『不適切にもほどがある!』はぜひ家族で!
今期最も笑いと気まずさに切り込むドラマ
今週も攻めた内容でお届けした『不適切にもほどがある!』。
「正論チャンネル」で正論を言うジャーナリストや、「雑用するために入社したんじゃない」という理由で仕事を辞めてしまった新人APたち…まさしく令和を象徴するような人たちが登場し、昭和の極論で“令和の当たり前”に切り込んだ。
昭和時代を象徴する出来事も相変わらずである。純子の「10代のうちに遊びまくってクラリオンガールになるんだよ!」という発言や、市郎の「昭和に戻ってトゥナイトみたい」という願望も、大阪万博の半券も、漫画「Let’sダチ公」も、思わずクスッとなる仕掛けが盛り沢山だ。
さらに、番組のAP業務をこなす仲里依紗演じる犬島渚が、タレントの飛行機のクラスを選ぶ際、八嶋智人より上か下かで判断する独特の基準はなぜか少しわかる気がして、クドカンのセンスに脱帽する。

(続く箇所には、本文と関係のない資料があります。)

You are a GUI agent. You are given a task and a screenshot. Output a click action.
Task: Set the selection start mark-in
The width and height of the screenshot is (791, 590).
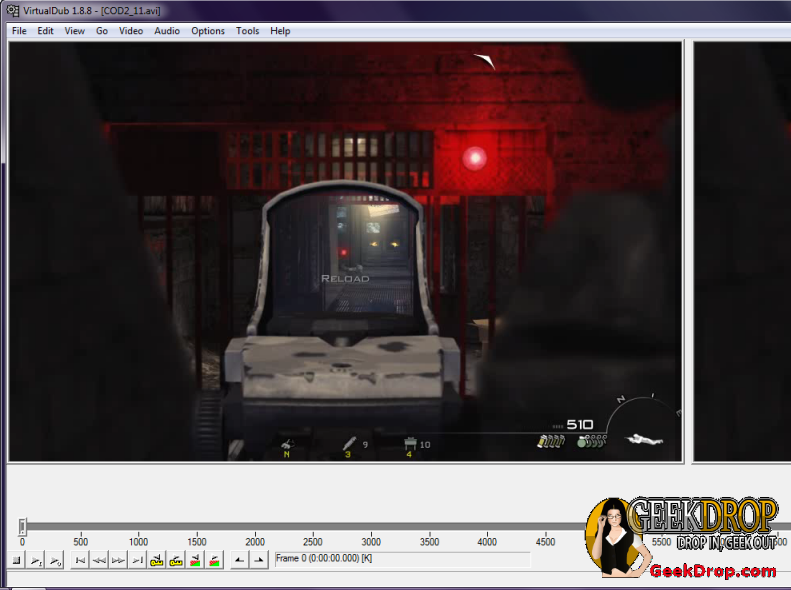click(x=240, y=560)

純子とサカエの「宜保愛子なの?」「宜保愛子じゃない!…まさか宜保愛子じゃないと叫ぶ日が来るとはね」という会話も、何気ないワンシーンではあるが、このチョイスは笑いを誘うのに十分すぎる要素だ。
本レビューで挙げた以外にも、細かい仕掛けが効いた本作こそ、ぜひ家族で共有してほしい。

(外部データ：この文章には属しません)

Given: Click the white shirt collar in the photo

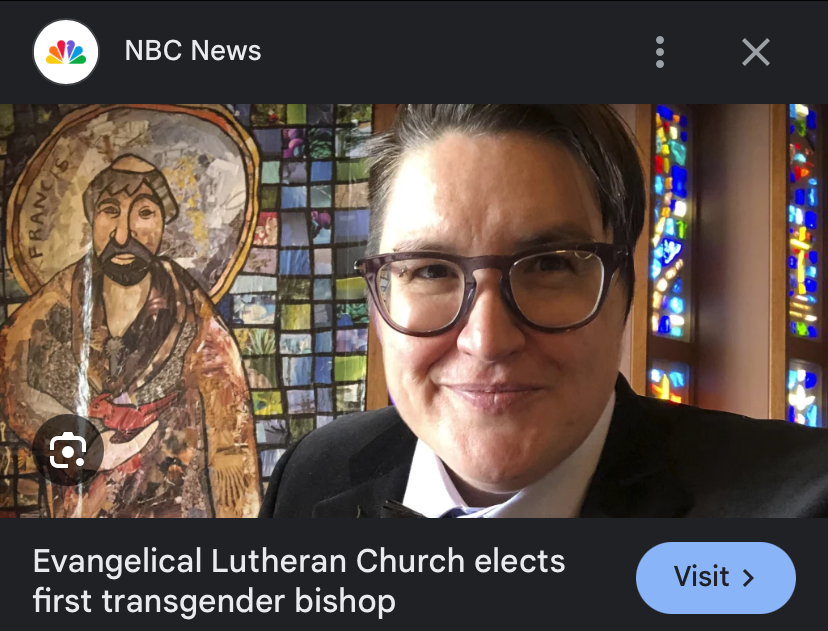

平成生まれにはわからない懐かしいアイテムも、登場人物たちによる危なっかしいやりとりも、昭和生まれの親に「これ本当?」と聞くと、さらに楽しめる。
個人で鑑賞するのももちろんありだが、本作はテレビの前に家族で座って同じ時間を共有することの楽しさを思い出させてくれた。